Starting with A is for Alibi, Grafton penned an entire world filled with mystery and murder, with detective Kinsey Milhone at the center. Grafton made it all the way through the alphabet to Y is for Yesterday before succumbing to cancer in the waning days of 2017. Though she’d battled cancer for more than two years, her death was still sudden and unexpected. She’d been active until just days before she passed.
Writing 25 wildly successful and popular novels is an amazing achievement that requires exceptional moxie. Grafton, a Louisville native and alumna of Atherton High School and the University of Louisville, had plenty. What was her secret?
“If at first you don’t succeed…” Sue Grafton began writing fiction at the age of 18, and completed her first novel at the age of 22. She seemed off to a great start, right? But out of her first seven novels, just two were published. Discouraged, she decided to shift her focus to screenwriting. Fifteen years later, she returned to her first love and began writing her famed Alphabet series.
Moxie means never giving up, even if it takes years to achieve your vision.
Hone your craft. Grafton’s father loved detective novels and wrote at night. He recognized his daughter’s talent and encouraged it, using what he had learned as a writer to help her and coach her along. Grafton was an apt student. When her early novels didn’t find a publisher or audience, she used her work as a screenwriter to hone her skills. Scripts helped her sharpen her storytelling skills and ear for dialogue. Once she returned to writing novels, her craft had developed considerably and she was more than ready.
People with moxie are always striving to learn, to grow and to become better. Grafton was humble and smart enough to be a student and keep learning.
Use your rage. Grafton found herself in the midst of a protracted, painful custody battle. Throughout the battle, her vivid imagination painted lurid pictures of how she might exact revenge on her ex-husband. She decided those revenge fantasies were just too good to waste, so she began writing them down. The scenarios found their way into her work, giving her both an outlet for her anger and some marketable prose.
Channeling your disappointment and frustration into something constructive isn’t easy, and it takes moxie. Grafton could have let bitterness consume her, but she chose instead to put it to work in her favor.

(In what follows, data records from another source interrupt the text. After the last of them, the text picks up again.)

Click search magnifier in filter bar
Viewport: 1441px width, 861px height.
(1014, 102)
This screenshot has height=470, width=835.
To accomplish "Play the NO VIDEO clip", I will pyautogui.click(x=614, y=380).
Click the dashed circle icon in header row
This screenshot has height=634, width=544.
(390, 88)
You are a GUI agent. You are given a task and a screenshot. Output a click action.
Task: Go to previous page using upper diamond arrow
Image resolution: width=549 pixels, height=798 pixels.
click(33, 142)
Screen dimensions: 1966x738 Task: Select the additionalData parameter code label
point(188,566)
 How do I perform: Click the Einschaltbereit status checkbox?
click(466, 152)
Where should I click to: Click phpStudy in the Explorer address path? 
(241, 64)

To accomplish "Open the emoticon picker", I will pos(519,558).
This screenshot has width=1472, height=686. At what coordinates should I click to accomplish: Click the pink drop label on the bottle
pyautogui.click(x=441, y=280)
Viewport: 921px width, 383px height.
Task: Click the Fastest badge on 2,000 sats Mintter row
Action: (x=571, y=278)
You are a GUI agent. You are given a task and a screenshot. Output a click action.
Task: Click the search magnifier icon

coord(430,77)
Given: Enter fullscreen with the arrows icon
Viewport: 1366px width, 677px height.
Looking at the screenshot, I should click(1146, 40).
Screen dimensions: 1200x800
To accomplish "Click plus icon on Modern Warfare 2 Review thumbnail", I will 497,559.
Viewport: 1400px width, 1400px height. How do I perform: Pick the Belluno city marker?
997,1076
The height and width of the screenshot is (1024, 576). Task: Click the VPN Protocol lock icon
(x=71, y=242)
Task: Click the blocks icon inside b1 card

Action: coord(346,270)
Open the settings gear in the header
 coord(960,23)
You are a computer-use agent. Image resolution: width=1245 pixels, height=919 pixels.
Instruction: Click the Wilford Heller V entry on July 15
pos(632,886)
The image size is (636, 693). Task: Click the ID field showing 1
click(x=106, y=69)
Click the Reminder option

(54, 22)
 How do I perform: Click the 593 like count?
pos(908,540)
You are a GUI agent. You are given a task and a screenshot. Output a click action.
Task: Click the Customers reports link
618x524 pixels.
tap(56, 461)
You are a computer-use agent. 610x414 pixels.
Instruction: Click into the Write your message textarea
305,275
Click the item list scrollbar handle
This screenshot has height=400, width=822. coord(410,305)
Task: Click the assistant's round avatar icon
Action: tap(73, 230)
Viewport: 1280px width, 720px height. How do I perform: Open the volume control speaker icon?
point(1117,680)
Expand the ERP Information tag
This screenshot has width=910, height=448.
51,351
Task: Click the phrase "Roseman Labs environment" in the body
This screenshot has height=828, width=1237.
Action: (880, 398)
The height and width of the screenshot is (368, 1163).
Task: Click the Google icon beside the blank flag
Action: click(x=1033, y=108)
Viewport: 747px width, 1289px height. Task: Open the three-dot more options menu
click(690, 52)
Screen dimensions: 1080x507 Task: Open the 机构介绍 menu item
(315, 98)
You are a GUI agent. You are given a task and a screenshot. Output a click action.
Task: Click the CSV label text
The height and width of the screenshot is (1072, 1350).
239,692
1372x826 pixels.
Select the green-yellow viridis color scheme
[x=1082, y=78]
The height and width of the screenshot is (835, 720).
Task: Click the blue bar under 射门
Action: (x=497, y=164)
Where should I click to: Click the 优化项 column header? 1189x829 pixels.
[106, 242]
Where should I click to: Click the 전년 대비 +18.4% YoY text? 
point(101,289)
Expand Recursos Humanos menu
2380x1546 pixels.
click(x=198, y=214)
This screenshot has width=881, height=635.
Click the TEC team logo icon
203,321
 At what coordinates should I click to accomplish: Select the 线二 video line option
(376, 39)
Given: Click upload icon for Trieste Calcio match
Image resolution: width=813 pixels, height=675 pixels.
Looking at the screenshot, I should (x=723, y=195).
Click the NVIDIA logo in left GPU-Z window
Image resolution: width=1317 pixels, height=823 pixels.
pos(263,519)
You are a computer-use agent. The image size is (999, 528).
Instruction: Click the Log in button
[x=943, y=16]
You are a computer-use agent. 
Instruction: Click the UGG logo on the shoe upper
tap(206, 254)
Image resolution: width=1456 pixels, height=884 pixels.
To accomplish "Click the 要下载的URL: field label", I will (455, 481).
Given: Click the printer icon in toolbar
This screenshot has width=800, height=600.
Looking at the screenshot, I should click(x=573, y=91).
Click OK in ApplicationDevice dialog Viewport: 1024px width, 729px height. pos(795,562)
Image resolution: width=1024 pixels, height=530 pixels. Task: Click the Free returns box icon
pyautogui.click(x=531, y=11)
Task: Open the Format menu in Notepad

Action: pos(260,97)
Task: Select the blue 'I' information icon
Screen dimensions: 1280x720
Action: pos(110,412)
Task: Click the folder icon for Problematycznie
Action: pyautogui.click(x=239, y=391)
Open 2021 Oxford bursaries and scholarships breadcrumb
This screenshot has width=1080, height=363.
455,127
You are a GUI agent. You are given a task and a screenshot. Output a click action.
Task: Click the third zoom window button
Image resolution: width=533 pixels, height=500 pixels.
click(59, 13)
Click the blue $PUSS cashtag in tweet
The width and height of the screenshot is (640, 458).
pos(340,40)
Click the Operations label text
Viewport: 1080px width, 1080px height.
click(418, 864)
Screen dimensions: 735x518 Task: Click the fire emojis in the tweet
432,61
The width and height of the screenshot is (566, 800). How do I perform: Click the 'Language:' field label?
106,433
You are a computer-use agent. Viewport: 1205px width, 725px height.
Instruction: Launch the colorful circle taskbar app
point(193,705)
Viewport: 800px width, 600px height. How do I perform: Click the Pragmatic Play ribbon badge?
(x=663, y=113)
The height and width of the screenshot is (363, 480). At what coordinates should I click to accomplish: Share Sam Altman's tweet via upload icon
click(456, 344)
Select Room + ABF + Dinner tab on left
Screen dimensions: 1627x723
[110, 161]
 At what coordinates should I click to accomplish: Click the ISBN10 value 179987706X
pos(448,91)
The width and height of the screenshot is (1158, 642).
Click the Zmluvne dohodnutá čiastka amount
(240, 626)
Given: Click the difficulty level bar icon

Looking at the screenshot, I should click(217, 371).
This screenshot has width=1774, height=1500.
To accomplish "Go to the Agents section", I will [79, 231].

I’m left with a certain amount of sadness that the “alphabet now ends with y,” as Grafton’s daughter wrote. It would have been so satisfying to see that 26th book resting on the shelf next to all its predecessors.
But in a way, it’s perhaps perfect that it does not. The passing of a loved one always leaves a sense of incompleteness and a longing for more. Maybe it is better that we don’t have that final story, and we can instead imagine Sue Grafton and her alter ego Kinsey Milhone going on forever.
Grafton was adamant about leaving her work as it is, and no ghost writer coming in to finish the series. But if you did have the moxie to tell that final Kinsey Milhone story, what would the title be?